Il bug non era nel codice: era nel team!
La parità di genere nel settore dell’informatica non è soltanto un tema di rappresentanza o una questione di numeri: è anche un fattore che incide sulla qualità dei processi e dei risultati.
Team eccessivamente omogenei tendono a condividere gli stessi punti ciechi. Nel tempo, tali limiti possono tradursi in criticità progettuali, difetti di prodotto e maggiori costi correttivi in fase di rilascio. E diciamocelo: chi non ha mai trovato un bug misterioso proprio di venerdì pomeriggio?

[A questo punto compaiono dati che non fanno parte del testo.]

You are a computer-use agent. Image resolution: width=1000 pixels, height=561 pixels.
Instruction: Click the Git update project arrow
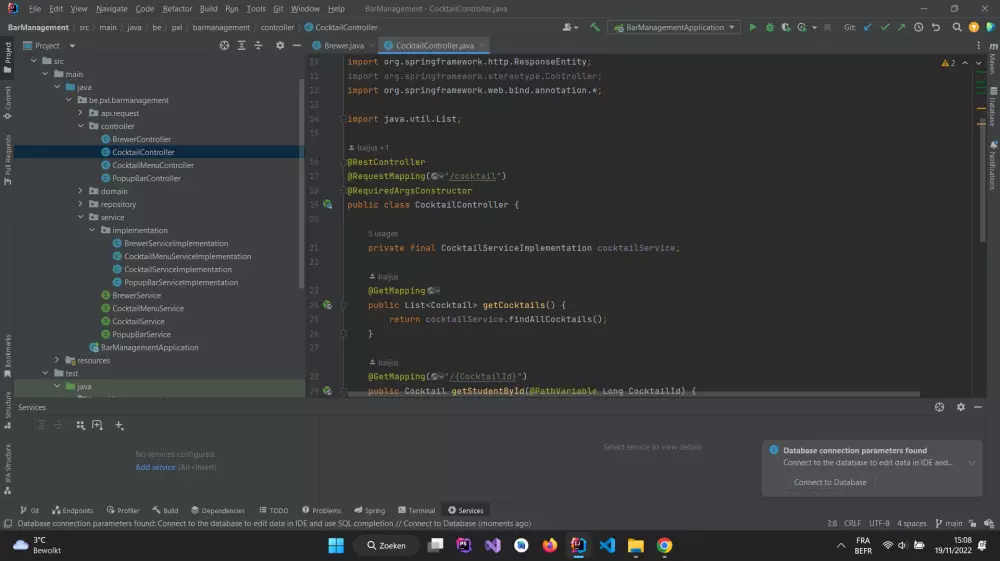click(869, 28)
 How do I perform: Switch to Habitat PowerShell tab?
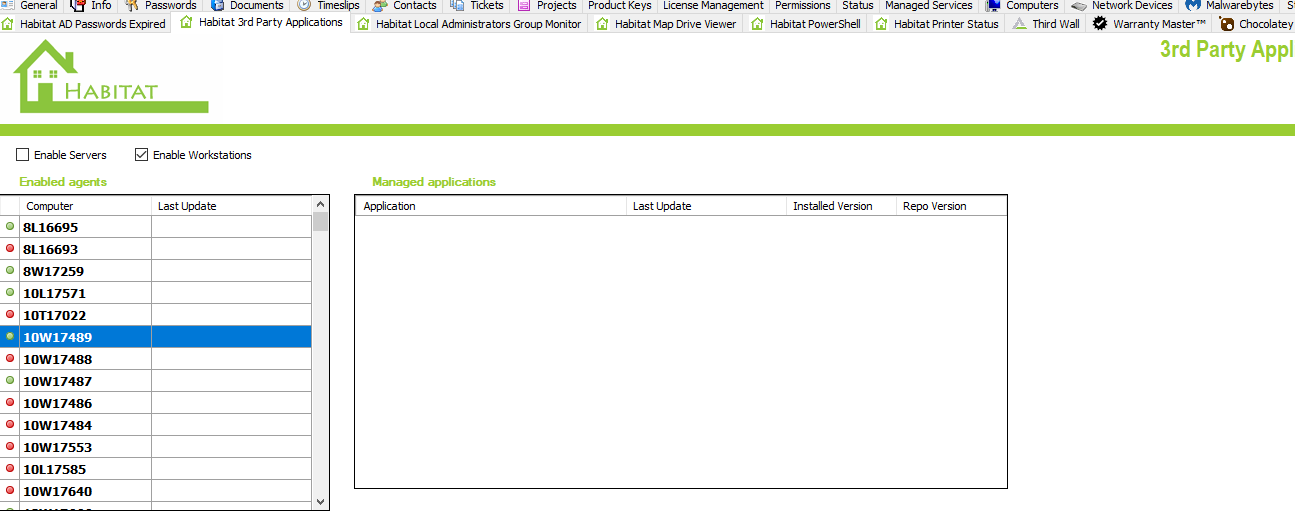814,24
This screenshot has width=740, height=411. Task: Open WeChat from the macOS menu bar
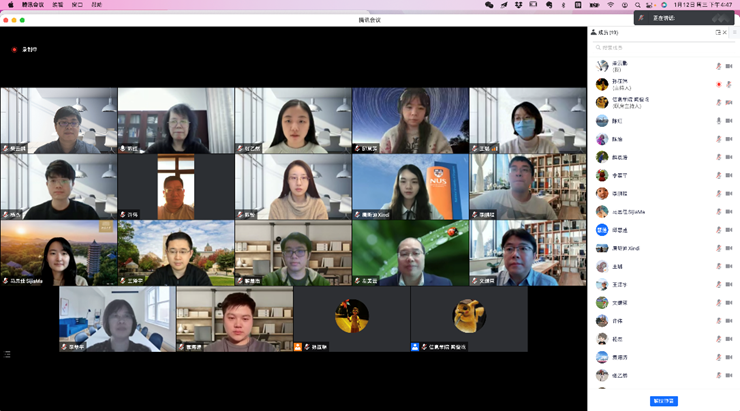(489, 5)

Integrare la diversità nei criteri di pianificazione e nelle pratiche operative — dal reclutamento alla code review, fino alla governance dei team — contribuisce a decisioni più solide, maggiore affidabilità del software e migliore sostenibilità del lavoro.
In questa prospettiva, la diversità non è un tema accessorio, ma una componente strutturale della qualità:
- più punti di vista = meno bug invisibili;
- più confronto = meno rework;
- più inclusione = meno “ma a me funziona”.
E sì, non dimentichiamo l'anti-bug più potente di tutti: un ambiente di lavoro inclusivo e con regole chiare... che supera i test e salva i nostri nervi!